I have a data table and I'd like to copy or subset to all the unique observations in variables whose variable name contains a certain substring. I can conceive of a way to do it clunkily with for loops, but that seems to defeat the utility and speed of a data table.
For example:
library(data.table)
library(dplyr)
dt <- setDT(tibble(a_ID = c(1, 1, 2, 11, 2),
b = c('x','y','z','z', 'x'),
b_ID = c('XY','XY','XY','XY', 'XY'),
d = 1:5))
What I would like to do from here is subset by all columns whose name contains 'ID', returning only the unique entries from each column, and since that will result in columns with differing amounts of observations for each, fill with NA
for the rest.
That is, I'd like to return the following:
subset_dt <- setDT(tibble(a_ID = c(1,2,11),
b_ID = c('XY', NA,NA)))
Is this possible with data.table functionality?

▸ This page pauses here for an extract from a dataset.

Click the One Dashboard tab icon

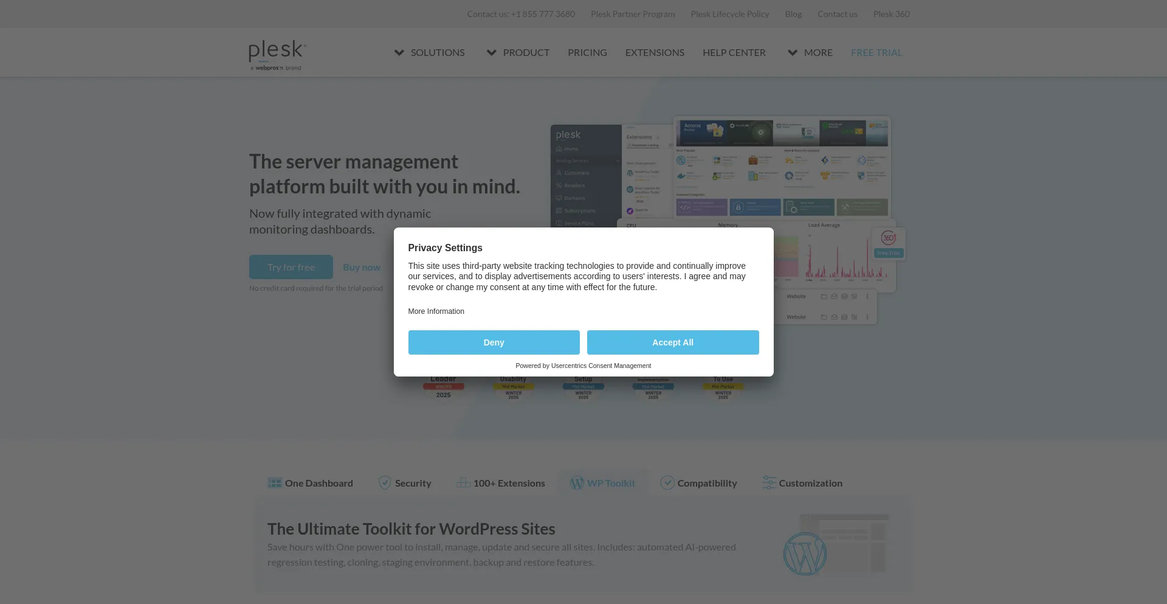[x=275, y=483]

CodePudding user response:
We may get the unique
elements and then replace
the duplicated
with NA
library(data.table)
dt[, lapply(.SD, unique), .SDcols = patterns("_ID$")][,
lapply(.SD, \(x) replace(x, duplicated(x), NA))]
-output
a_ID b_ID
<num> <char>
1: 1 XY
2: 2 <NA>
3: 11 <NA>
Or another option with unique
unique(dt[, .(a_ID, b_ID)])[, lapply(.SD, \(x) fcase(!duplicated(x), x))]
a_ID b_ID
<num> <char>
1: 1 XY
2: 2 <NA>
3: 11 <NA>
Or another option is to block the code, check for the length
s after the unique
step and append NA
to fix the length
dt[, {lst1 <- lapply(.SD, unique)
mx <- max(lengths(lst1))
lapply(lst1, `length<-`, mx)}, .SDcols = patterns("_ID$")]
a_ID b_ID
<num> <char>
1: 1 XY
2: 2 <NA>
3: 11 <NA>
We may also use collapse
- select the columns (gvr
), get the unique rows (funique
), loop over the columns with dapply
, replace
the duplicates with NA
library(collapse)
dapply(funique(gvr(dt, "_ID$")), MARGIN = 2,
FUN = \(x) replace(x, duplicated(x), NA))
a_ID b_ID
<num> <char>
1: 1 XY
2: 2 <NA>
3: 11 <NA>